U.S. Sen. Brian Schatz of Hawaii narrowly survived a Democratic primary challenge to win the party nomination.
The victory, which was declared on Friday following a six-day delay in the completion of the statewide vote, likely clears the way for Schatz to remain in the Senate.
Schatz, who is Jewish, edged U.S. Rep. Colleen Hanabusa with 48.5 percent of the vote to 47.8 percent. The incumbent finished 1,769 votes ahead of Hanabusa.
Voting began on Aug. 9, but some residents of the Puna district of the big island of Hawaii could not vote until Friday because of damage from Hurricane Iselle. Hanabusa unsuccessfully filed suit to block the latter vote in two precincts of Puna, arguing that the district had not sufficiently recovered to complete the vote.
Adding to the bizarre finish, 800 uncounted ballots were discovered in Maui.
Hanabusa has left open the possibility of challenging the primary results in court.
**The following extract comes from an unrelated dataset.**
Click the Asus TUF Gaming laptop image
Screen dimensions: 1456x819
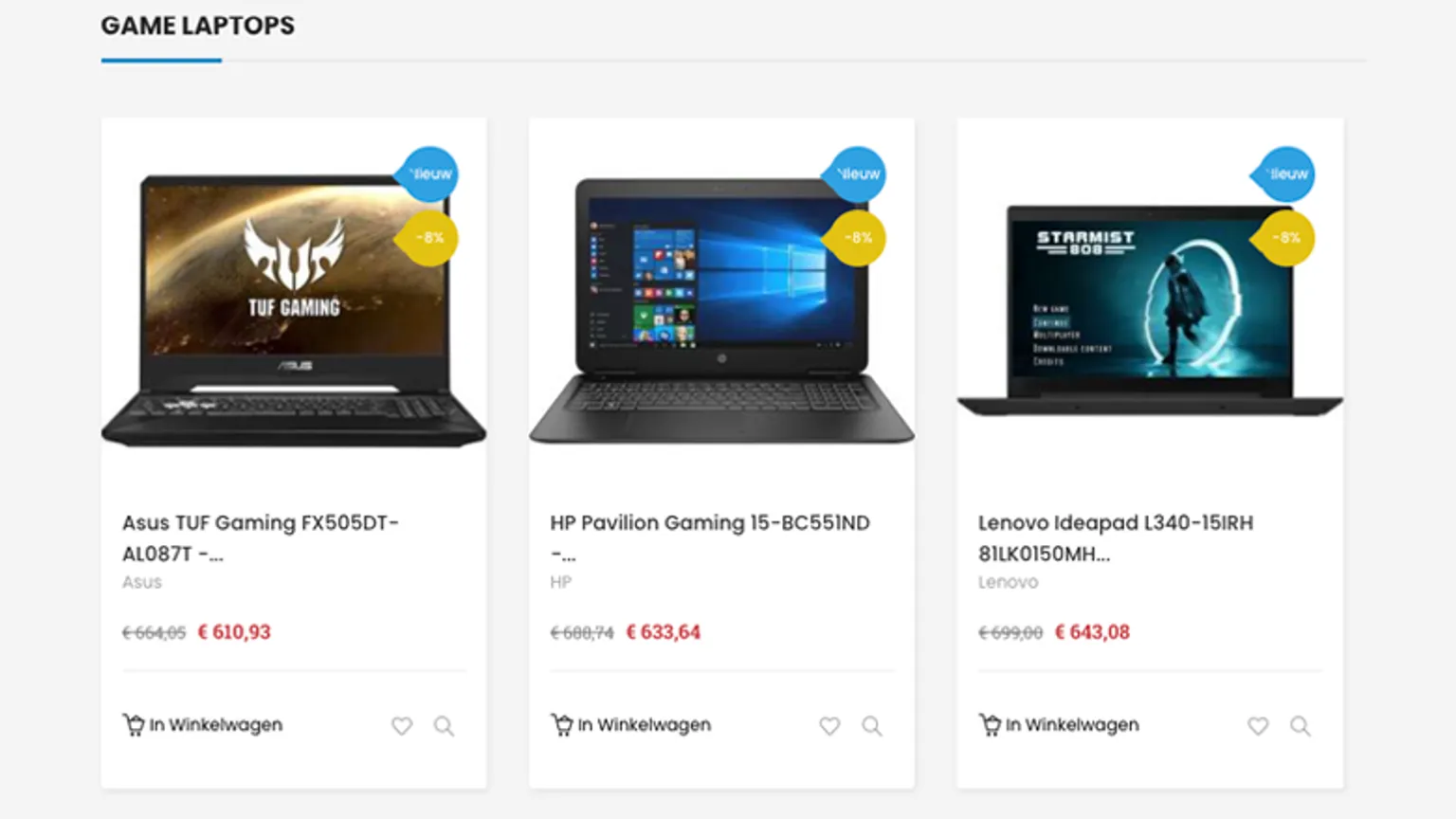point(294,308)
Schatz was appointed by Gov. Neil Abercrombie in December 2012 to replace the deceased Sen. Daniel Inouye, despite Inouye’s expressed wish that Hanabusa be appointed as his successor. However, Schatz garnered the support of President Obama and many national liberal interest groups, and he substantially outraised Hanabusa.
Assuming that his nomination is not overturned in court, Schatz is widely expected to win the general election in overwhelmingly Democratic Hawaii. He would be up for reelection to a full term in 2016.